> What to do
Rewrite the records below, substituting "Find the position of" for every occurrence of "Identify the location of" and leaving all other text unchanged.

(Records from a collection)
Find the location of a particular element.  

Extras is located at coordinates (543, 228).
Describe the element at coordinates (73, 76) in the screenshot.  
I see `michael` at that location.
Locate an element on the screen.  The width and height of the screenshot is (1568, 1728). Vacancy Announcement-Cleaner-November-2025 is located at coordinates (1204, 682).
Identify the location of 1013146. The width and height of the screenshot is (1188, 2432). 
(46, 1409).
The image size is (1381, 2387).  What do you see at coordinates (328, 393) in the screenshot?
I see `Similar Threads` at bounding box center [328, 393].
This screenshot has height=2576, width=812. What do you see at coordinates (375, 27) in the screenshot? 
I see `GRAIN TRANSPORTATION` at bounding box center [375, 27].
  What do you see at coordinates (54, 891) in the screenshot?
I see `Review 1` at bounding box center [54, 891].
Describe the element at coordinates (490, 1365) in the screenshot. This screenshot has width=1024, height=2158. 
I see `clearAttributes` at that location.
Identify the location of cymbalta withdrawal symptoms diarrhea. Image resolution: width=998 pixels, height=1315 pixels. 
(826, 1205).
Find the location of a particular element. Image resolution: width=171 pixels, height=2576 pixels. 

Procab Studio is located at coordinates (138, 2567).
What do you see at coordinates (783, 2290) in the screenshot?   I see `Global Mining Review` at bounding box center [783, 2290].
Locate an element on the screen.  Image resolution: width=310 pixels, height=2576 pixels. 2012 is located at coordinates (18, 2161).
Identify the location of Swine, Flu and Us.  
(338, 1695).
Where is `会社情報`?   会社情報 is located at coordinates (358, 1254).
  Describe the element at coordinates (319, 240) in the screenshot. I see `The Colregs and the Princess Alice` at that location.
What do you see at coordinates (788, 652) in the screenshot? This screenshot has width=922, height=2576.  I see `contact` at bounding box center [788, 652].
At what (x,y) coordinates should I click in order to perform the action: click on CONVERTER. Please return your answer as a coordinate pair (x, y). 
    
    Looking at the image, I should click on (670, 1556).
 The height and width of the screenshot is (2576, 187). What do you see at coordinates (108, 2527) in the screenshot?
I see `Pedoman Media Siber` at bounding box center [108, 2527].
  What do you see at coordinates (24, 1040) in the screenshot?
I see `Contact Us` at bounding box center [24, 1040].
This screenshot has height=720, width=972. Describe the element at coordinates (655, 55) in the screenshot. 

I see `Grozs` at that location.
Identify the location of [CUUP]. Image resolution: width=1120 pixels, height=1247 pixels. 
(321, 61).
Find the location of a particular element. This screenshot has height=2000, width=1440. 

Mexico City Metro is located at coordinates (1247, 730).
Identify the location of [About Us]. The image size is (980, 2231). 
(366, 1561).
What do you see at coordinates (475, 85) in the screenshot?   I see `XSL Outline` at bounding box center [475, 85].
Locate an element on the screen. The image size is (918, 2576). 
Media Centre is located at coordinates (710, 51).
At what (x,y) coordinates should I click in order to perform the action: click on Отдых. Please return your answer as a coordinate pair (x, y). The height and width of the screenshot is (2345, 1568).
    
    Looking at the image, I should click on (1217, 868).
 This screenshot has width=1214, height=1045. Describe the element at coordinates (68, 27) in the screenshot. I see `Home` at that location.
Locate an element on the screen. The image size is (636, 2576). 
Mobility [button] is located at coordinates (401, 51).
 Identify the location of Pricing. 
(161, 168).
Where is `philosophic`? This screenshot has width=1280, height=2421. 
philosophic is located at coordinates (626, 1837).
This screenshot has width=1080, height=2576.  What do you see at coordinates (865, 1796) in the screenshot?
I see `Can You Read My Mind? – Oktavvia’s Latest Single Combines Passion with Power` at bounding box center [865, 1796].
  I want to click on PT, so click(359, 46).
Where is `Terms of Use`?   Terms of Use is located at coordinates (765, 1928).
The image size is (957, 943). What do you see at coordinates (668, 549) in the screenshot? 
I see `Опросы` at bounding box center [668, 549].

> The answer
Find the location of a particular element.  

Extras is located at coordinates (543, 228).
Describe the element at coordinates (73, 76) in the screenshot.  
I see `michael` at that location.
Locate an element on the screen.  The width and height of the screenshot is (1568, 1728). Vacancy Announcement-Cleaner-November-2025 is located at coordinates (1204, 682).
Find the position of 1013146. The width and height of the screenshot is (1188, 2432). 
(46, 1409).
The image size is (1381, 2387).  What do you see at coordinates (328, 393) in the screenshot?
I see `Similar Threads` at bounding box center [328, 393].
This screenshot has height=2576, width=812. What do you see at coordinates (375, 27) in the screenshot? 
I see `GRAIN TRANSPORTATION` at bounding box center [375, 27].
  What do you see at coordinates (54, 891) in the screenshot?
I see `Review 1` at bounding box center [54, 891].
Describe the element at coordinates (490, 1365) in the screenshot. This screenshot has width=1024, height=2158. 
I see `clearAttributes` at that location.
Find the position of cymbalta withdrawal symptoms diarrhea. Image resolution: width=998 pixels, height=1315 pixels. 
(826, 1205).
Find the location of a particular element. Image resolution: width=171 pixels, height=2576 pixels. 

Procab Studio is located at coordinates (138, 2567).
What do you see at coordinates (783, 2290) in the screenshot?   I see `Global Mining Review` at bounding box center [783, 2290].
Locate an element on the screen.  Image resolution: width=310 pixels, height=2576 pixels. 2012 is located at coordinates (18, 2161).
Find the position of Swine, Flu and Us.  
(338, 1695).
Where is `会社情報`?   会社情報 is located at coordinates (358, 1254).
  Describe the element at coordinates (319, 240) in the screenshot. I see `The Colregs and the Princess Alice` at that location.
What do you see at coordinates (788, 652) in the screenshot? This screenshot has width=922, height=2576.  I see `contact` at bounding box center [788, 652].
At what (x,y) coordinates should I click in order to perform the action: click on CONVERTER. Please return your answer as a coordinate pair (x, y). 
    
    Looking at the image, I should click on (670, 1556).
 The height and width of the screenshot is (2576, 187). What do you see at coordinates (108, 2527) in the screenshot?
I see `Pedoman Media Siber` at bounding box center [108, 2527].
  What do you see at coordinates (24, 1040) in the screenshot?
I see `Contact Us` at bounding box center [24, 1040].
This screenshot has height=720, width=972. Describe the element at coordinates (655, 55) in the screenshot. 

I see `Grozs` at that location.
Find the position of [CUUP]. Image resolution: width=1120 pixels, height=1247 pixels. 
(321, 61).
Find the location of a particular element. This screenshot has height=2000, width=1440. 

Mexico City Metro is located at coordinates (1247, 730).
Find the position of [About Us]. The image size is (980, 2231). 
(366, 1561).
What do you see at coordinates (475, 85) in the screenshot?   I see `XSL Outline` at bounding box center [475, 85].
Locate an element on the screen. The image size is (918, 2576). 
Media Centre is located at coordinates (710, 51).
At what (x,y) coordinates should I click in order to perform the action: click on Отдых. Please return your answer as a coordinate pair (x, y). The height and width of the screenshot is (2345, 1568).
    
    Looking at the image, I should click on (1217, 868).
 This screenshot has width=1214, height=1045. Describe the element at coordinates (68, 27) in the screenshot. I see `Home` at that location.
Locate an element on the screen. The image size is (636, 2576). 
Mobility [button] is located at coordinates (401, 51).
 Find the position of Pricing. 
(161, 168).
Where is `philosophic`? This screenshot has width=1280, height=2421. 
philosophic is located at coordinates (626, 1837).
This screenshot has width=1080, height=2576.  What do you see at coordinates (865, 1796) in the screenshot?
I see `Can You Read My Mind? – Oktavvia’s Latest Single Combines Passion with Power` at bounding box center [865, 1796].
  I want to click on PT, so click(359, 46).
Where is `Terms of Use`?   Terms of Use is located at coordinates (765, 1928).
The image size is (957, 943). What do you see at coordinates (668, 549) in the screenshot? 
I see `Опросы` at bounding box center [668, 549].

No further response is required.